- Interactive map of the Former Residence of the Weng Clan area

General information
- Location: No. 2, Weng Lane, Changshu, Jiangsu Province, China
- Coordinates: 31°38′26″N 120°44′30″E﻿ / ﻿31.64048°N 120.74165°E

= Former Residence of the Weng Clan =

The Former Residence of the Weng Clan (常熟翁氏故居 (Chángshú Wēngshì Gùjū), also called Former Residence of Weng Xincun) is located on the Weng Lane, Changshu, Jiangsu Province, China. It is a typical example of the gentry maisons in the regions south of the Yangtze River. The house was listed as a municipal cultural relics protection unit in 1982 with the name "the Former Residence of Wen Xincun". Its main hall, called "Caiyi Hall" (彩衣堂), was listed into the fourth group of National Key Cultural Relics Protection Units in 2001 and is now open to the public as the Memorial of Weng Tonghe.

==Original building==
The residence dates from the Ming dynasty and originally belonged to the Sang Clan.
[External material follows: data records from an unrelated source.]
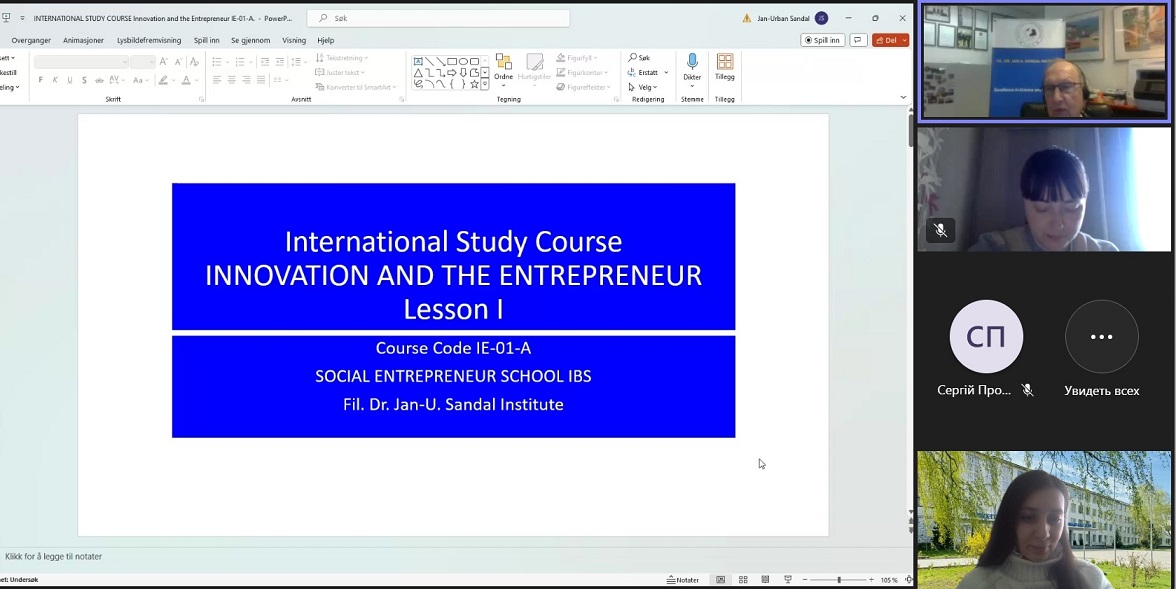Start slideshow from status bar icon
This screenshot has height=589, width=1176.
point(788,580)
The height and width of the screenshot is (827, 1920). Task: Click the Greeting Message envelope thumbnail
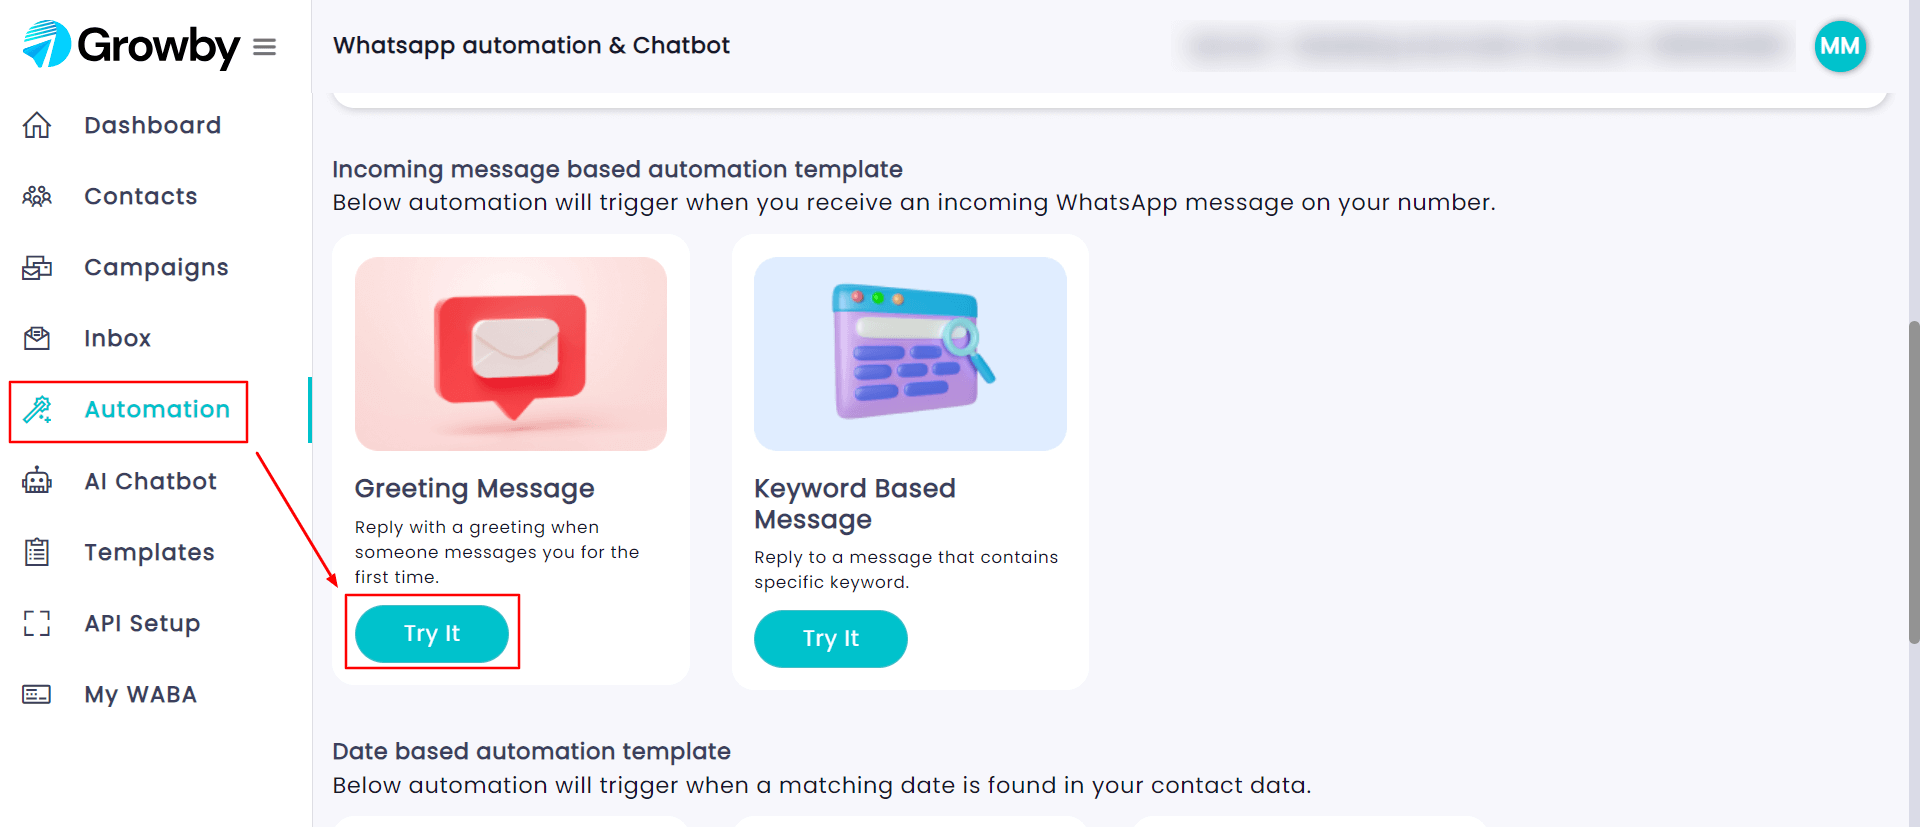[x=511, y=354]
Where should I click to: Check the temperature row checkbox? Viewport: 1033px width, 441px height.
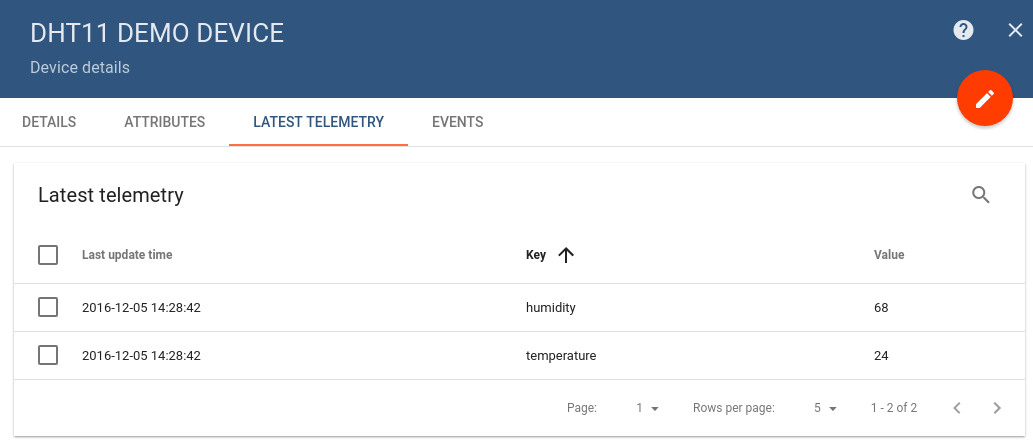click(48, 355)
It became Yan Cheng's property during the Longqing era (1567–1572) and underwent several changes of ownership afterwards. In the 13th year of the Daoguang era (1833) of the Qing dynasty, Weng Xincun (翁心存) bought the mansion from the Zhong family, and his son Weng Tonghe grew up here. It occupies a total area of 6,000 m^{2}, and the gross building area is about 3,000 m^{2}.

==Caiyi Hall==

Built in the late Ming dynasty and occupying an area of 235 m^{2}, the Caiyi Hall is the third hall along the central axis of the whole residence. Serving as the main hall, it was first called "Sengui" (森桂) and was renamed as "Conggui" (丛桂) " afterwards. When Weng Xincun rebuilt it, he changed its name to "Caiyi Hall". This name is taken from the story of Old Laizi and it carries the meaning that children should try to make their parents laugh by any means possible. The hall is 3 bays wide and features a "yingshan" (firm-mountain-sloped) roof (硬山顶) with nine rafters and "five purlins cross-beam". On either side of the hall stands a room and a roofed walkway connects it with other halls at its back. The traditional decorative colorings painted on the pillars are of high artistic value and they are considered masterpieces of the Suzhou style decorative paintings (苏式彩绘).